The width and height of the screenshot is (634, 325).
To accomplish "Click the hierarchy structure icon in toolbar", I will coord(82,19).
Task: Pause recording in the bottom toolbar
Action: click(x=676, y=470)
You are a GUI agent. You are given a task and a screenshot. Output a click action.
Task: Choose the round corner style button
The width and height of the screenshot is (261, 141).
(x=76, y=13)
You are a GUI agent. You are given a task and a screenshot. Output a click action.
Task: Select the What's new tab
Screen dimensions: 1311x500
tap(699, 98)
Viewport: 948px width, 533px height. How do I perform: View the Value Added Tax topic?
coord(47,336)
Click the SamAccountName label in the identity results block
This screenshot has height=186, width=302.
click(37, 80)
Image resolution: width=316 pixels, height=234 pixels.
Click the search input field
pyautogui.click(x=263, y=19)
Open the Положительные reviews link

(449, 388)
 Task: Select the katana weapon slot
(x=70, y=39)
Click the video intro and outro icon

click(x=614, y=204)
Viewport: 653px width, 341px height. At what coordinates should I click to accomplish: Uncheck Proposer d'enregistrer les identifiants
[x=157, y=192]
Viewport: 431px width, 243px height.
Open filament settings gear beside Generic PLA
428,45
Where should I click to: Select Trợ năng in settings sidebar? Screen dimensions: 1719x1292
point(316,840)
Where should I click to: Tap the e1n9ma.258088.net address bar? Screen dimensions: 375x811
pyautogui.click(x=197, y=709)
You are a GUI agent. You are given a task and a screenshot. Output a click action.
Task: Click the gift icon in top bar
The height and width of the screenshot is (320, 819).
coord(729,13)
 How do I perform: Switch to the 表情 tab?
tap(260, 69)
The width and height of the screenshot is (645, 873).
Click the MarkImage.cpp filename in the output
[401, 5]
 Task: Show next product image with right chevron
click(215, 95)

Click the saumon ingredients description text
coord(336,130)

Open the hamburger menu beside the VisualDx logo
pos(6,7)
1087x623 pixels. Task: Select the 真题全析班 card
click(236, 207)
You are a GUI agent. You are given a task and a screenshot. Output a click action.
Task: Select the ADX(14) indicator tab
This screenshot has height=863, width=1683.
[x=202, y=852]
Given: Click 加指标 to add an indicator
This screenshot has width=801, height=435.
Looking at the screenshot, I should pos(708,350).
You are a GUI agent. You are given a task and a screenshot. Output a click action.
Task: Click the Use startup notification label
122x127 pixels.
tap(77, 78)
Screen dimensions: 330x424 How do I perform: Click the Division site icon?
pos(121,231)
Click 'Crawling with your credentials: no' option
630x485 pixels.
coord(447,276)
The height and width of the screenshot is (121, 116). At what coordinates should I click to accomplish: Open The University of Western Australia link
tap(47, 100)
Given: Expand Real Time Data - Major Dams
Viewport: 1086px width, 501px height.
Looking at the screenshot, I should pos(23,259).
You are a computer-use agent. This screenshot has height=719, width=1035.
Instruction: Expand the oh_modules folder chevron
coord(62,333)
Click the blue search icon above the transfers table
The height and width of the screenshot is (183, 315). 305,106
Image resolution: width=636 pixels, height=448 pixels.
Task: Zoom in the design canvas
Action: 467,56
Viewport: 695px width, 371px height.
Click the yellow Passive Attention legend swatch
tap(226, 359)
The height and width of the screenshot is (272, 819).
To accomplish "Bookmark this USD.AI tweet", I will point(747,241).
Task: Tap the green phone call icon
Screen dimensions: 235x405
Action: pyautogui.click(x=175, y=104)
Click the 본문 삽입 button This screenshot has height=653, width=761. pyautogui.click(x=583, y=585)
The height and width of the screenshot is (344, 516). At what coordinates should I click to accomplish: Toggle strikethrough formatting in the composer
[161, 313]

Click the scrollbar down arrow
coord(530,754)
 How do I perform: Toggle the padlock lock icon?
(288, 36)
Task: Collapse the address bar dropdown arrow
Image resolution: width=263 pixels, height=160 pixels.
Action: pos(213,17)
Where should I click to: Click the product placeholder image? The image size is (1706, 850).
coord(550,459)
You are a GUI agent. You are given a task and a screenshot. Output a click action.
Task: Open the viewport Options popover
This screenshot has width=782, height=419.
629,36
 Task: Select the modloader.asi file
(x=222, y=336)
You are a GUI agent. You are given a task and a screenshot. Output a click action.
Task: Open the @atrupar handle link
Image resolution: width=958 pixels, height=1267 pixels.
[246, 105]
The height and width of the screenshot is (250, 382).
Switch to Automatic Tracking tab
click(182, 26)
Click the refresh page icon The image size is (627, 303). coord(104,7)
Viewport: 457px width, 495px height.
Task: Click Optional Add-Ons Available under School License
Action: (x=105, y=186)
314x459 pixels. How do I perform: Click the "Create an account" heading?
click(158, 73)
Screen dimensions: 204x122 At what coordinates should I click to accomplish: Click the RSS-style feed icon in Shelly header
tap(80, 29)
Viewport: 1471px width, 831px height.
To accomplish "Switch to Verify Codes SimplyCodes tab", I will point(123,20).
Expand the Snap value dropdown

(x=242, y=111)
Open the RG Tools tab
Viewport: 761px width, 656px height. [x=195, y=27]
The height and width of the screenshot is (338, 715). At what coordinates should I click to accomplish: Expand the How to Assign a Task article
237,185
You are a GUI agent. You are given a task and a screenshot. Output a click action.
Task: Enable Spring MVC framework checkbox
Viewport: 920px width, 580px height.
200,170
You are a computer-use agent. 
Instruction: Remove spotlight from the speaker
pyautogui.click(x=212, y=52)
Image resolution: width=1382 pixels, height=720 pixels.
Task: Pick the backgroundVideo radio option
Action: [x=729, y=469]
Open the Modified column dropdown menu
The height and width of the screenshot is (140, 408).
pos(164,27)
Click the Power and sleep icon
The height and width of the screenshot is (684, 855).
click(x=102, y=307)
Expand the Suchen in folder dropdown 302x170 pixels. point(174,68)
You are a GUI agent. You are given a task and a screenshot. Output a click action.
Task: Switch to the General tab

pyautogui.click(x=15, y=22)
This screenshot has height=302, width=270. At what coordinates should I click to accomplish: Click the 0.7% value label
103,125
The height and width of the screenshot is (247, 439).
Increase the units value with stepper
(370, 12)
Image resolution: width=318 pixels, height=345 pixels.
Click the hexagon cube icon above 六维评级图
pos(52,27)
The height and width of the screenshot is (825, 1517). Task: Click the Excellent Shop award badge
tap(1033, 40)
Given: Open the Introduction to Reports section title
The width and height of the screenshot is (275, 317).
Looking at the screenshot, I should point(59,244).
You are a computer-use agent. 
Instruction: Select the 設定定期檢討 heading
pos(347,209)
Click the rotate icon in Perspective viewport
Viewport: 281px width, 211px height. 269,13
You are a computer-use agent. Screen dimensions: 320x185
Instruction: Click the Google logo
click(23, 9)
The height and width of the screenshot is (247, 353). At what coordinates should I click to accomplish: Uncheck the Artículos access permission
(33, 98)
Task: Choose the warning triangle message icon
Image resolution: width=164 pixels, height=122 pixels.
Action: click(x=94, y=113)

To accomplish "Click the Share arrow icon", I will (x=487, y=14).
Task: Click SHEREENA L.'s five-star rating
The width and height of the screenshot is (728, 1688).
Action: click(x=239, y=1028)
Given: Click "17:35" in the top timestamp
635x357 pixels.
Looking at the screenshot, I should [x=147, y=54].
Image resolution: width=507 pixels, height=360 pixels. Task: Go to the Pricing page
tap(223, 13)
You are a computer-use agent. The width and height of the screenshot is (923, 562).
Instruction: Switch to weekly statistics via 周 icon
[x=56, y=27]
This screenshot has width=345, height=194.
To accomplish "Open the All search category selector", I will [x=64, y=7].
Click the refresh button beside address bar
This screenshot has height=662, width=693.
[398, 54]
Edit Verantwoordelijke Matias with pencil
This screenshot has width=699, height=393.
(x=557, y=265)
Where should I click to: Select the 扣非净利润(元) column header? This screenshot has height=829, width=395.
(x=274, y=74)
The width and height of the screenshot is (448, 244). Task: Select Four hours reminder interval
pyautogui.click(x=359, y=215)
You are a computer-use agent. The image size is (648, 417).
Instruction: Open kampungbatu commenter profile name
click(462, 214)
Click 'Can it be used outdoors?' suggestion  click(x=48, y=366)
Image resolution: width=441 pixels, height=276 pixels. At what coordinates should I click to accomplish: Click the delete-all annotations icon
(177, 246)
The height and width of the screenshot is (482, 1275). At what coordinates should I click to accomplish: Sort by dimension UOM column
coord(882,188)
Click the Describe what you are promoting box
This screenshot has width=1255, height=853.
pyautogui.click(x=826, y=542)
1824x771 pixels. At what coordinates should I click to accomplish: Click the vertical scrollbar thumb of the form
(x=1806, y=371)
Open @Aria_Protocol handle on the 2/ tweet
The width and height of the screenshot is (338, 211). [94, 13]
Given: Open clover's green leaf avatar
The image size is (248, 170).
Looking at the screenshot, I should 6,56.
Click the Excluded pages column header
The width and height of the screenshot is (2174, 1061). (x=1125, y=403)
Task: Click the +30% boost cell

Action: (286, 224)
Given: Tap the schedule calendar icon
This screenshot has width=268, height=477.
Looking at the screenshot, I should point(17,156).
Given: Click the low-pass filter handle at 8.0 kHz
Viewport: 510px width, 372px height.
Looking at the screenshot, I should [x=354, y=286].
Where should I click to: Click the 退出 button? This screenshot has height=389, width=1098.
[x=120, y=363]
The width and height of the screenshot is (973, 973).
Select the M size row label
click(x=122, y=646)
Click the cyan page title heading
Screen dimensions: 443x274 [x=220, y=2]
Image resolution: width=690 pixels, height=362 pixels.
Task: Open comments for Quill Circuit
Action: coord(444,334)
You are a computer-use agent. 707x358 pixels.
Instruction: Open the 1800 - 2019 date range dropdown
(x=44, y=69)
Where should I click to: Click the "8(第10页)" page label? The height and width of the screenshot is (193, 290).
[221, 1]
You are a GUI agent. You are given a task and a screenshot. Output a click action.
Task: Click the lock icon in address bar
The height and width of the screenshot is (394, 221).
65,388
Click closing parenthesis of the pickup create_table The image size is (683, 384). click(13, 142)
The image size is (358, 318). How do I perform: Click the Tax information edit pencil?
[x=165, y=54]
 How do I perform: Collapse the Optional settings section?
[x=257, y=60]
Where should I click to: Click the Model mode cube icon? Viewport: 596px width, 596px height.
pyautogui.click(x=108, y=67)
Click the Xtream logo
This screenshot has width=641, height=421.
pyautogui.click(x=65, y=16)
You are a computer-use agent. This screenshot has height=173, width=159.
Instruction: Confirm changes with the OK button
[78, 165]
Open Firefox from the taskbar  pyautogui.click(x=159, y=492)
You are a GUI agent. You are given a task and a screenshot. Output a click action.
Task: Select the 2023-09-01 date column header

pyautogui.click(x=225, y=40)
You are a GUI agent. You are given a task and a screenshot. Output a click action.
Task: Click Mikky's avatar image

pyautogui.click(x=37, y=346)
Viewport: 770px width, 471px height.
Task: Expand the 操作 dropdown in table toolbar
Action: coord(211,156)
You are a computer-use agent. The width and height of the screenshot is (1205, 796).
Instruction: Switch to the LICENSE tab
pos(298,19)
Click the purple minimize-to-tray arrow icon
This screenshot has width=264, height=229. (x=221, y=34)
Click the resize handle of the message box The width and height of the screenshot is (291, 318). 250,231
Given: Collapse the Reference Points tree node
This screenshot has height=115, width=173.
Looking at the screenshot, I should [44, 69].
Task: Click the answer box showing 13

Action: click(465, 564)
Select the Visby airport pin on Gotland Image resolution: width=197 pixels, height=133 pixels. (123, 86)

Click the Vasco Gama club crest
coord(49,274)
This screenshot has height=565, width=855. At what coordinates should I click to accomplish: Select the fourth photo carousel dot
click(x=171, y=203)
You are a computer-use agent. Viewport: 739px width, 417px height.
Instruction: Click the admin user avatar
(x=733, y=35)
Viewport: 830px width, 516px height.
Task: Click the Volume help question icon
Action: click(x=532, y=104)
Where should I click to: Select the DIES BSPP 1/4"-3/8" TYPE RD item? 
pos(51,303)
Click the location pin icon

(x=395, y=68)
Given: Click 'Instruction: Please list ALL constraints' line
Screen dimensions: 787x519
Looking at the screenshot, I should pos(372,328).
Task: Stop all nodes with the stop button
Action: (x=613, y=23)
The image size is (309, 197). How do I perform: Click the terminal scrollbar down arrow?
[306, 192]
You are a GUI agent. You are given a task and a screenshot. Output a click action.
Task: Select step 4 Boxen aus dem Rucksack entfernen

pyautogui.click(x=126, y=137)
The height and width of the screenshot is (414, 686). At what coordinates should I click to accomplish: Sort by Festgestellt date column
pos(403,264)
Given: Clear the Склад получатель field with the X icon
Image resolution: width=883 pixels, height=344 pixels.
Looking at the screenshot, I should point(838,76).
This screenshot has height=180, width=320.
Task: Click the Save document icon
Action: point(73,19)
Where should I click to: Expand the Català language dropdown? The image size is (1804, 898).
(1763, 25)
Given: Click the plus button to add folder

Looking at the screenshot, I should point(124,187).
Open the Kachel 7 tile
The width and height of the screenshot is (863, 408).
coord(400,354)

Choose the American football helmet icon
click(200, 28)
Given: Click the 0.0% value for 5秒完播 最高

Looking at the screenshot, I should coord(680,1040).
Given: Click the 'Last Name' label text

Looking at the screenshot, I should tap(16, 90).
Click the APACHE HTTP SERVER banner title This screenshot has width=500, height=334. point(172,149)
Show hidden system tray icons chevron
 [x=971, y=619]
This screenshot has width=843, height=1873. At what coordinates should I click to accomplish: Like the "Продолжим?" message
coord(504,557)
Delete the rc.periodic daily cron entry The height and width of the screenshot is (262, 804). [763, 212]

────────────────

> **WHAT YOU WILL DO**:
Only the lines above starting at the line that holds "This screenshot has height=302, width=270." and ending at the line that holds "This screenshot has width=345, height=194." are to be repeated, exactly and in full.

> **ANSWER TO THIS TASK**:
This screenshot has height=302, width=270. At what coordinates should I click to accomplish: Click the 0.7% value label
103,125
The height and width of the screenshot is (247, 439).
Increase the units value with stepper
(370, 12)
Image resolution: width=318 pixels, height=345 pixels.
Click the hexagon cube icon above 六维评级图
pos(52,27)
The height and width of the screenshot is (825, 1517). Task: Click the Excellent Shop award badge
tap(1033, 40)
Given: Open the Introduction to Reports section title
The width and height of the screenshot is (275, 317).
Looking at the screenshot, I should point(59,244).
You are a computer-use agent. 
Instruction: Select the 設定定期檢討 heading
pos(347,209)
Click the rotate icon in Perspective viewport
Viewport: 281px width, 211px height. 269,13
You are a computer-use agent. Screen dimensions: 320x185
Instruction: Click the Google logo
click(23, 9)
The height and width of the screenshot is (247, 353). At what coordinates should I click to accomplish: Uncheck the Artículos access permission
(33, 98)
Task: Choose the warning triangle message icon
Image resolution: width=164 pixels, height=122 pixels.
Action: click(x=94, y=113)

To accomplish "Click the Share arrow icon", I will (x=487, y=14).
Task: Click SHEREENA L.'s five-star rating
The width and height of the screenshot is (728, 1688).
Action: click(x=239, y=1028)
Given: Click "17:35" in the top timestamp
635x357 pixels.
Looking at the screenshot, I should [x=147, y=54].
Image resolution: width=507 pixels, height=360 pixels. Task: Go to the Pricing page
tap(223, 13)
You are a computer-use agent. The width and height of the screenshot is (923, 562).
Instruction: Switch to weekly statistics via 周 icon
[x=56, y=27]
This screenshot has width=345, height=194.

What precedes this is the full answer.